Biden should heed this call—but he must also go beyond the immediate needs and negotiate a lasting coalition to rebuild Gaza. Any reasonable deal will be tied with connecting the Gaza Strip to the West Bank and reuniting it into one political unit under the Palestinian Authority (P.A.).
We are now in a rare moment in which Hamas is de-facto defeated as the ruling power in Gaza—but the only way to ensure it stays this way and prevent long-term deterioration is not to leave a power vacuum. To that end, President Biden ought to propose a plan made up of 6-12-month stages: in the first stage, gather all the Arab countries willing to come to the table (the United Arab Emirates, Bahrain, Saudi Arabia, and probably Egypt, Jordan, Qatar, Morocco), Turkey, and the European Union to assemble global investments in infrastructure and massive construction—a Marshall Plan for Palestine.
Simultaneously, Biden should inform Mahmoud Abbas that his term is over, and that the P.A. should prepare for general elections within six months; he should also tell Israel to release Palestinian political prisoners—first and foremost, the most popular alternative to the current leadership: Marwan Barghouti. A deadline of two years should be given to the establishment of a Palestinian state over the entire territory of the West Bank, East Jerusalem, and the Gaza Strip.
“An Outbreak of Peace,” by Juan Cole, Digital (Dream.Dreamland v.3/ IbisPaint), 2023.
What if Israel (read: Netanyahu) says no? President Biden has much more power than he is willing to wield or even recognize.
If early in his tenure, his supporters hoped he would channel FDR or LBJ, Biden’s imperative now is to channel none other than George H.W. Bush. In 1991, after the Gulf War, Bush wanted to convene the Madrid Peace Conference to start the first direct peace negotiation between Israel and its neighbors.

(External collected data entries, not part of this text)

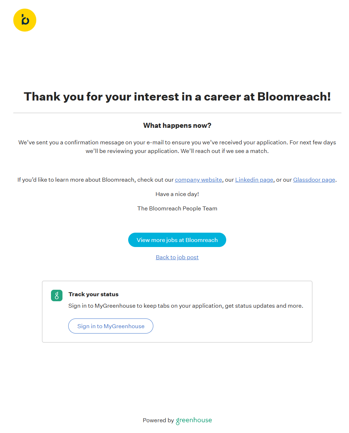Click the Thank you for your interest heading
This screenshot has height=433, width=349.
pos(177,97)
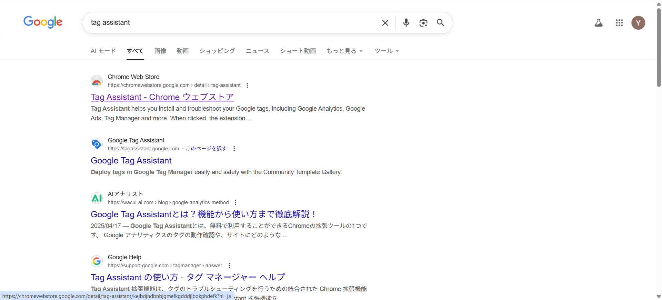Open options menu for Google Tag Assistant result

coord(234,149)
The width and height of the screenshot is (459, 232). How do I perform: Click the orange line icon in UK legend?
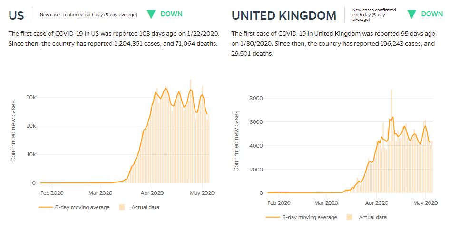coord(273,217)
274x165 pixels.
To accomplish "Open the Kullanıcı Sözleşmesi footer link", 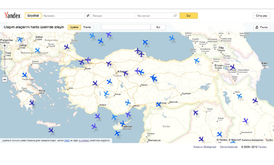I will pyautogui.click(x=205, y=147).
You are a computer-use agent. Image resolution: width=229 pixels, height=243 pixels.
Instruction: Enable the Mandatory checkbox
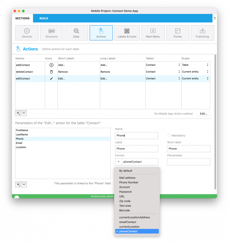click(x=169, y=136)
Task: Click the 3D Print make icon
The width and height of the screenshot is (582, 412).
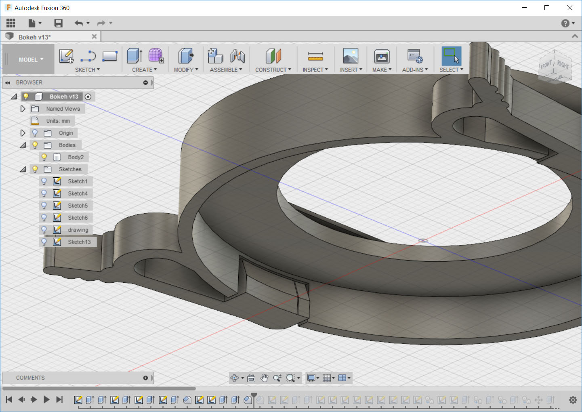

Then-Israeli Prime Minister Shamir knew that any peace agreement would cost Israel giving up the occupied territories and therefore refused to go.
In response, without hesitation, President Bush signaled that refusal was not an option. Indeed, he named a steep price: he asked Congress to postpone a $400m loan guarantee upon which Israel was dependent for housing for the million recent immigrants from the Soviet Union. Because Shamir took the threat to be credible, he turned around within minutes, and Israel sat around the table for the first time with the heads and foreign ministers of Jordan, Syria, Lebanon, and, yes, Palestine (in a joint Jordanian-Palestinian delegation).
The Madrid Conference led to the most important political victory that the Israeli left has ever won, before or since—in 1992, the Labor Party headed by Itzhak Rabin won the elections and formed a peace coalition with support from the Arab parties in the Knesset. It snowballed into the historic Oslo Accord, which was unimaginable only a year earlier when Rabin and Arafat signed the mutual recognition agreement. Israel enjoyed a period of unprecedented economic and diplomatic strength. Countries that had previously refused to have diplomatic relations with Israel turned a new page; Israelis remember the arrival of international brands that arrived only with the hopes of peace.
Biden has an opportunity—and an obligation—to follow his lead. Not only because it would bring renewed stability to the region, but because it may actually protect his chances at keeping the presidency here at home. Such a deal would help to build new bridges between communities; it would help the fight against antisemitism and Islamophobia; and it would give the Democratic coalition new life in preventing a second Trump presidency.
The bottom line is: hope always wins. Biden should remember it well from his 2008 vice presidential campaign. His only viable option to win a second term starts with embracing our hope: a comprehensive peace plan for Israel and Palestine with all the carrots and sticks right there on the table.